AIM OF THE TASK:
Begin at the line containing "The width and" and restate it and each line after it exactly, up to and including the last line below. Leave pictures out.

::: MATERIAL SHOWN

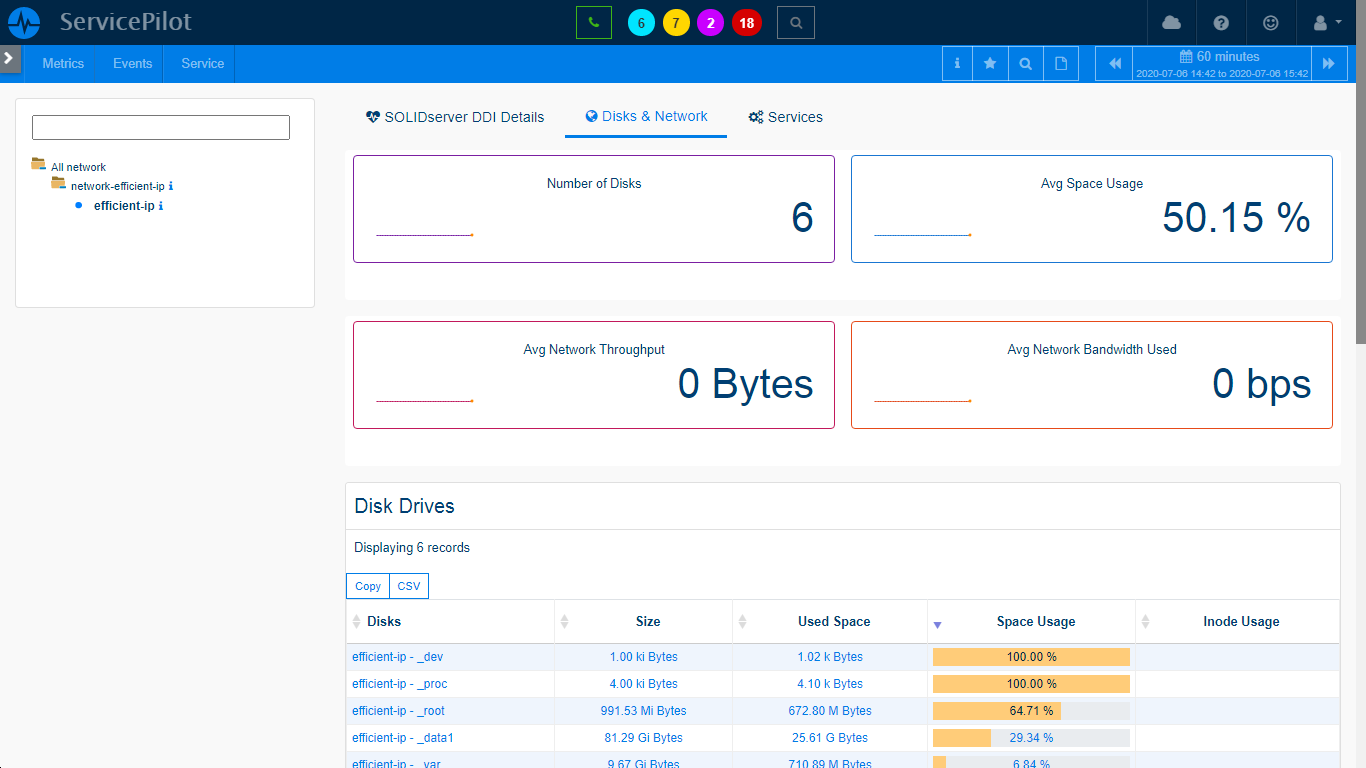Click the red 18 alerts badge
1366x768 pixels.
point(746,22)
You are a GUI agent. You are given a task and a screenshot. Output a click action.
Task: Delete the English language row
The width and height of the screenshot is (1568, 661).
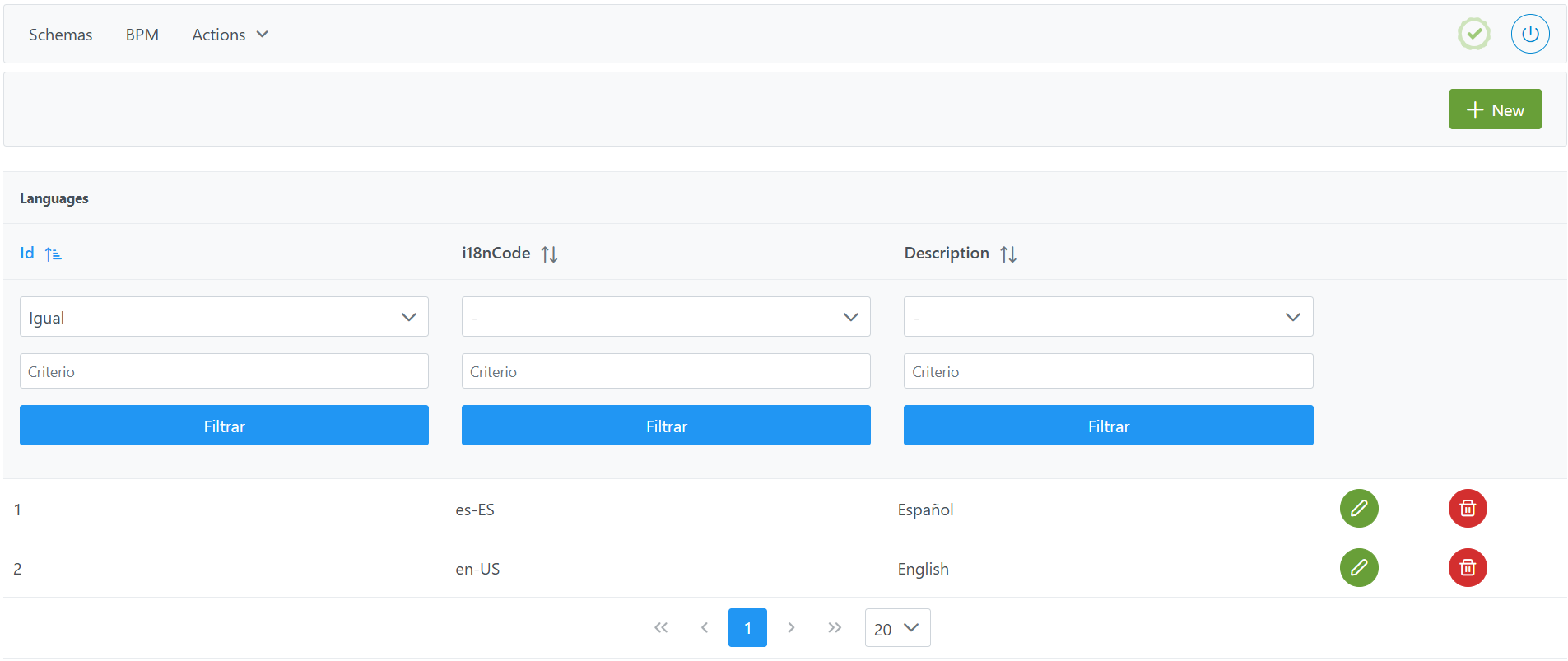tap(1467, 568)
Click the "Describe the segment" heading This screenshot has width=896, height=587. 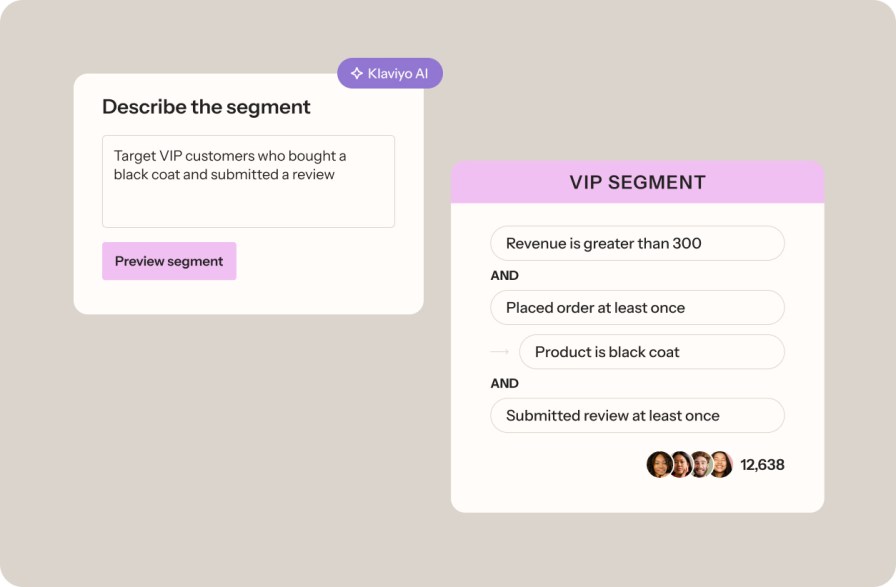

::::::

ANSWER FOR THE TASK:
The width and height of the screenshot is (1568, 661).
tap(1467, 568)
Click the "Describe the segment" heading This screenshot has width=896, height=587. 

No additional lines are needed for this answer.